Given data START

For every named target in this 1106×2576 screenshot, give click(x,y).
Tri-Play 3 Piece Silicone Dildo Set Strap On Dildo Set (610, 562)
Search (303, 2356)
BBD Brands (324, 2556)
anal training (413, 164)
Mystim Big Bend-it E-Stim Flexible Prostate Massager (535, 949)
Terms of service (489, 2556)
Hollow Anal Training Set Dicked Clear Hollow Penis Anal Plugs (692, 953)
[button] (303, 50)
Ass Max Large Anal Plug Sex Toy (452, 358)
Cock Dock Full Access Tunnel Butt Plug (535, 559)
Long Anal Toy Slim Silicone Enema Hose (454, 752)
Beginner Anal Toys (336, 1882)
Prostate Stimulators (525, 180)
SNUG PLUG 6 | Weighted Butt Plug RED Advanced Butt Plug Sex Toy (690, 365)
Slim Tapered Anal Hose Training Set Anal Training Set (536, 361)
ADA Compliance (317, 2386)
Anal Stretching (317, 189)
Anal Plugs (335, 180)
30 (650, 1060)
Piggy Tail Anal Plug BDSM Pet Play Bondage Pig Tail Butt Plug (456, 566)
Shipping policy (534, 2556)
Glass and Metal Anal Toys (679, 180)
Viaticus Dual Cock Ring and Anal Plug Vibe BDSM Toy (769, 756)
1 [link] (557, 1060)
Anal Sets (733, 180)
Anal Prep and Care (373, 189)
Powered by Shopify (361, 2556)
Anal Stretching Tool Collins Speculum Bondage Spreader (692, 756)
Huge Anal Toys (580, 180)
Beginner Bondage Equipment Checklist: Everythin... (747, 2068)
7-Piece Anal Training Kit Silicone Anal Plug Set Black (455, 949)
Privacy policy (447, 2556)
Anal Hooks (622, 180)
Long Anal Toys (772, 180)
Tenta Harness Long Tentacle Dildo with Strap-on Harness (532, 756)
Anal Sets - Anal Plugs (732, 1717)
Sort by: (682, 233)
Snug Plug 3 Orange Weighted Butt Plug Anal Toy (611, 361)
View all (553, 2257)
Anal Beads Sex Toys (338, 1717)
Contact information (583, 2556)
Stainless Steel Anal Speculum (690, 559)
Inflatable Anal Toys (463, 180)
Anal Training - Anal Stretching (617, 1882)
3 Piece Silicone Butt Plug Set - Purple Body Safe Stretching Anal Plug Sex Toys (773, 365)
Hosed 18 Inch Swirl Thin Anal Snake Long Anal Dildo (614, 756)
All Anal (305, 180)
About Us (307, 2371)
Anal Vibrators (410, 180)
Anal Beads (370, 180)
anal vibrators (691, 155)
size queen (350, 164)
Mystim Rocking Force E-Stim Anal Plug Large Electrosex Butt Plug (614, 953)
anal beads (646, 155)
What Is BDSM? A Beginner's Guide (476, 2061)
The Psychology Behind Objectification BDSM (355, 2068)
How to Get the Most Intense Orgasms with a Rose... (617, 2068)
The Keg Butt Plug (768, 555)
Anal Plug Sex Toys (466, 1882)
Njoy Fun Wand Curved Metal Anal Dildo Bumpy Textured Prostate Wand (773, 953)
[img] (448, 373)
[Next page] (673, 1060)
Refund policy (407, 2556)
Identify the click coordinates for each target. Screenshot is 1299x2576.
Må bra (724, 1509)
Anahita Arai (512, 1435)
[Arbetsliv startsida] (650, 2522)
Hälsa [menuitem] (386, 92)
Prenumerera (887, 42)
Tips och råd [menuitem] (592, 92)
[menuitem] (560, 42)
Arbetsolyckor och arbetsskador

Given data END

Problem requirements: Would you please reproduce all of the lines above exactly?

Your response:
For every named target in this 1106×2576 screenshot, give click(x,y).
Tri-Play 3 Piece Silicone Dildo Set Strap On Dildo Set (610, 562)
Search (303, 2356)
BBD Brands (324, 2556)
anal training (413, 164)
Mystim Big Bend-it E-Stim Flexible Prostate Massager (535, 949)
Terms of service (489, 2556)
Hollow Anal Training Set Dicked Clear Hollow Penis Anal Plugs (692, 953)
[button] (303, 50)
Ass Max Large Anal Plug Sex Toy (452, 358)
Cock Dock Full Access Tunnel Butt Plug (535, 559)
Long Anal Toy Slim Silicone Enema Hose (454, 752)
Beginner Anal Toys (336, 1882)
Prostate Stimulators (525, 180)
SNUG PLUG 6 | Weighted Butt Plug RED Advanced Butt Plug Sex Toy (690, 365)
Slim Tapered Anal Hose Training Set Anal Training Set (536, 361)
ADA Compliance (317, 2386)
Anal Stretching (317, 189)
Anal Plugs (335, 180)
30 (650, 1060)
Piggy Tail Anal Plug BDSM Pet Play Bondage Pig Tail Butt Plug (456, 566)
Shipping policy (534, 2556)
Glass and Metal Anal Toys (679, 180)
Viaticus Dual Cock Ring and Anal Plug Vibe BDSM Toy (769, 756)
1 [link] (557, 1060)
Anal Sets (733, 180)
Anal Prep and Care (373, 189)
Powered by Shopify (361, 2556)
Anal Stretching Tool Collins Speculum Bondage Spreader (692, 756)
Huge Anal Toys (580, 180)
Beginner Bondage Equipment Checklist: Everythin... (747, 2068)
7-Piece Anal Training Kit Silicone Anal Plug Set Black (455, 949)
Privacy policy (447, 2556)
Anal Hooks (622, 180)
Long Anal Toys (772, 180)
Tenta Harness Long Tentacle Dildo with Strap-on Harness (532, 756)
Anal Sets - Anal Plugs (732, 1717)
Sort by: (682, 233)
Snug Plug 3 Orange Weighted Butt Plug Anal Toy (611, 361)
View all (553, 2257)
Anal Beads Sex Toys (338, 1717)
Contact information (583, 2556)
Stainless Steel Anal Speculum (690, 559)
Inflatable Anal Toys (463, 180)
Anal Training - Anal Stretching (617, 1882)
3 Piece Silicone Butt Plug Set - Purple Body Safe Stretching Anal Plug Sex Toys (773, 365)
Hosed 18 Inch Swirl Thin Anal Snake Long Anal Dildo (614, 756)
All Anal (305, 180)
About Us (307, 2371)
Anal Vibrators (410, 180)
Anal Beads (370, 180)
anal vibrators (691, 155)
size queen (350, 164)
Mystim Rocking Force E-Stim Anal Plug Large Electrosex Butt Plug (614, 953)
anal beads (646, 155)
What Is BDSM? A Beginner's Guide (476, 2061)
The Psychology Behind Objectification BDSM (355, 2068)
How to Get the Most Intense Orgasms with a Rose... (617, 2068)
The Keg Butt Plug (768, 555)
Anal Plug Sex Toys (466, 1882)
Njoy Fun Wand Curved Metal Anal Dildo Bumpy Textured Prostate Wand (773, 953)
[img] (448, 373)
[Next page] (673, 1060)
Refund policy (407, 2556)
Identify the click coordinates for each target. Screenshot is 1299x2576.
Må bra (724, 1509)
Anahita Arai (512, 1435)
[Arbetsliv startsida] (650, 2522)
Hälsa [menuitem] (386, 92)
Prenumerera (887, 42)
Tips och råd [menuitem] (592, 92)
[menuitem] (560, 42)
Arbetsolyckor och arbetsskador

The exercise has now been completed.